With his voice at times strong and then choked with emotion during a news conference Tuesday, McIntyre thanked Rigali, his parents, and "my brother priests" for their support of his ministry over the years. A native of Philadelphia, he was ordained a priest in 1992 and has served as secretary to the archbishop since 1999.

As a bishop, he will assume leadership of the archdiocesan Secretariat for Evangelization, which Maginnis has headed for the last six years. The secretariat includes the archdiocesan chancery, its metropolitan tribunal, and offices for planning, consecrated life, black Catholics, and Hispanic Catholics.

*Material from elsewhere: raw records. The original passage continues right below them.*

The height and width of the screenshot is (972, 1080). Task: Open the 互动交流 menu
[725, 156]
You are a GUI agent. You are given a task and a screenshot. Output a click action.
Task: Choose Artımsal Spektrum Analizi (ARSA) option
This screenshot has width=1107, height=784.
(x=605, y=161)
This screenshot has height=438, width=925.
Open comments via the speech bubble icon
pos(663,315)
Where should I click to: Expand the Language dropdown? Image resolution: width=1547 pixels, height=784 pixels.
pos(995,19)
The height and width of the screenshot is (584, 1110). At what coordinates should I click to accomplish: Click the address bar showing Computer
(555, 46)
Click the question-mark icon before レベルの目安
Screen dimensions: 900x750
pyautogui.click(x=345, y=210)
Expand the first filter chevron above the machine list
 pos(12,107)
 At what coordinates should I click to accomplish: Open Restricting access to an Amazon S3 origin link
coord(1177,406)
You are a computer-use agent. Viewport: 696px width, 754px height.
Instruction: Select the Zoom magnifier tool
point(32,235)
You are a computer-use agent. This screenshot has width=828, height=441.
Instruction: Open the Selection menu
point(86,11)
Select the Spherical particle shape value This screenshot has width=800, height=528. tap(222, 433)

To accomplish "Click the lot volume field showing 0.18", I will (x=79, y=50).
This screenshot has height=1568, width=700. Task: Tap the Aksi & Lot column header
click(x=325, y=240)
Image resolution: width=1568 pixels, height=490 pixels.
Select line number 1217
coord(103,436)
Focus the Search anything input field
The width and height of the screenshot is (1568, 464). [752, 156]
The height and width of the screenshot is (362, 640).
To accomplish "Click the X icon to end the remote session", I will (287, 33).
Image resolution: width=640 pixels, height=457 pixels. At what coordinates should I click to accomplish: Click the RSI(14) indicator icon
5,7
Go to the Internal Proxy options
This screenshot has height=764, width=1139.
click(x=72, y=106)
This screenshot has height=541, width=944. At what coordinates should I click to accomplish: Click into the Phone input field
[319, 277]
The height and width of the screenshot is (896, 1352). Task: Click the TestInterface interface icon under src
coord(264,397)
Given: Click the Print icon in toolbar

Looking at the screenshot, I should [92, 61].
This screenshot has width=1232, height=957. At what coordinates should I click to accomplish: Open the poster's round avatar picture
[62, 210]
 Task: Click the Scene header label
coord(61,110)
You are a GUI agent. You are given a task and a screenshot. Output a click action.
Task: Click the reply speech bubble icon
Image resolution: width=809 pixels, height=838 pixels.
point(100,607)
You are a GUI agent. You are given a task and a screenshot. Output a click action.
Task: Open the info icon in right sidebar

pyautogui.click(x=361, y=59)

Maginnis, a priest of the archdiocese for 49 years and a bishop since 1996, said he hoped to use his free time in retirement for "more reading and more prayer," but expected to continue making confirmations.

Catholic bishops traditionally submit their resignations at 75. Rigali said that he submitted his own to Pope Benedict XVI when he turned 75 on April 19, but that he had received no signal from the Vatican he would be replaced any time soon.

"I'll stay until they tell me to leave," he said, eliciting laughter from the archdiocesan employees in the audience. Rigali succeeded Bevilacqua as archbishop in October 2003.

The 1.5-million-member archdiocese, which comprises Philadelphia and the four adjacent Pennsylvania counties, has four active auxiliary bishops. Their duties include confirmations, advising the archbishop, and supervising diocesan offices.

McIntyre, who will hold the title of bishop-elect until his consecration, was born in Germantown and grew up in Rhawnhurst. He attended Father Judge High School for three years before deciding to join the Redemptorist order of priests.

After graduating from a Redemptorist high school seminary in Erie and a senior seminary in Connecticut, he entered the Philadelphia Archdiocese's St. Charles Borromeo Seminary to become a diocesan priest.

He served as parochial vicar at St. Dominic's parish in Philadelphia and St. Mark's in Bristol before Bevilacqua named him as his secretary in 1999.